── Отрывок для чтения

Стивен Кинг начинает «Сияние» с фразы: «Настырный сукин сын, подумал Джек Торранс». В контексте данного романа она уместна, но бывают и другие примеры. Начальная строка первой книги Виктории Глендиннинг «Взрослые» (The Grown Ups, 1989) звучит так: «Любить — это не только трахаться». Когда я редактировал роман, я не стал возражать, но уже после публикации мы оба согласились, что данное высказывание недолжным образом привлекает к себе внимание. Это не значит, что броские вступления не бывают удачными. Причудливые находки могут и сработать. Михаил Булгаков начинает повесть «Собачье сердце» (1925) с воя: «У-у-у-у-у-гу-гуг-гуу!», — как будто сам утратил способность говорить. А Том Вулф на первой странице «Костров амбиций» (1987) имитирует долгий раскатистый гогот: «Эх-хе-ххе-ххе-ххееее!»
Гаррисон Кейллор прекрасно обобщил впечатления от такого рода начал. «Когда кто-то прет на тебя так, как делают иные писатели, есть два варианта: либо он тебе понравится, либо он тебя разозлит», — написал он, приведя в качестве примера мемуары двух лесбиянок, взявшихся разводить овец в Миннесоте. Их история начинается с того, как они посещали занятия для будущих пастухов и учились оценивать сексуальный потенциал барана путем ощупывания его яичек. «Книга, на первых страницах которой женщина сует руку между задних ног барана, не могла не завоевать мое сердце», — заключает Кейллор.

────
── Собранный материал

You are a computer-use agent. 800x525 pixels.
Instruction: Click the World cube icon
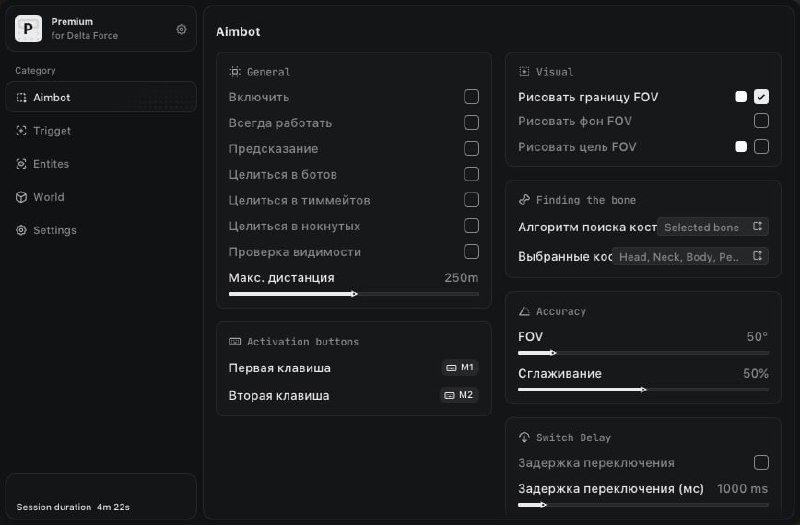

────

** Задания и упражнения **
1) Согласно отрывку о первых фразах книг, что имитирует Том Вулф на первой странице «Костров амбиций»?
2) Допишите следующую часть отрывка о первых фразах книг, начав сразу после его последнего предложения.

** Результаты заданий **
1) Долгий раскатистый гогот: «Эх-хе-ххе-ххе-ххееее!»

2)
* * *
Во вступлении к переизданию «Двойной звезды» писатель-фантаст Роберт Хайнлайн рассуждает о «нарративном крючке… не таком, который назойливо требует внимания, а таком, что подцепляет ваше любопытство и заставляет прочитать следующую строку». Это подводит нас к категории начал, которые я объединяю под названием «пригласительные», — они широко представлены в классической немецкой литературе. «На рубеже веков в провинции Д…» — такие вступления не стремятся поглотить наше внимание, а неторопливо, почти куртуазно (cortesia — учтивость, радушный прием) заводят нас в свой мир. Тут интересно, вам будет чему подивиться — пожалуйста, соизвольте зайти.
Франсин Проуз однажды задала своим ученикам сравнить первые главы «Евгении Гранде» (1833) Бальзака и «Флага на заре» (1981) Роберта Стоуна. Если Бальзак начинает с неспешного обзора провинциального города, то у Стоуна на первых же страницах нас ждет отчетливый «захватчик» — труп хиппи-путешественницы, спрятанный в морозильной камере у армейского лейтенанта в одной беспокойной стране Центральной Америки. Проуз предположила, что сопоставление этих романов может выявить важнейшее различие между литературой XIX и XX вв.: «Возможно, эти контрастные начала отражают то, как с годами у нас поменялась — на благо или во вред — концентрация внимания; фильмы с их красочными стимулами и телевидение с его бесперебойным ритмом приучили людей ожидать, что их „подцепят“ еще до первой рекламной паузы».
Я соглашусь с этим, но от себя добавлю, что для разной рыбы нужны разные снасти. Бывает и такое, что главный герой предстает перед нами без всяких фанфар, а эффект потрясающий. «Моби-Дик» (1851) — отличный тому пример. Как замечает Проуз, этому тексту присуща «некая властность… [он] заставляет нас почувствовать, что автор здесь главный», — и что он один направляет свою историю. После фразы «Зовите меня Измаил» (в чем есть небольшая ирония, потому как только один персонаж на протяжении всего романа называет рассказчика этим именем) Мелвилл приводит историю жизни своего героя, из которой плавно вытекает описание прибрежного китобойного города Манхэттена. Это его приглашение в роман.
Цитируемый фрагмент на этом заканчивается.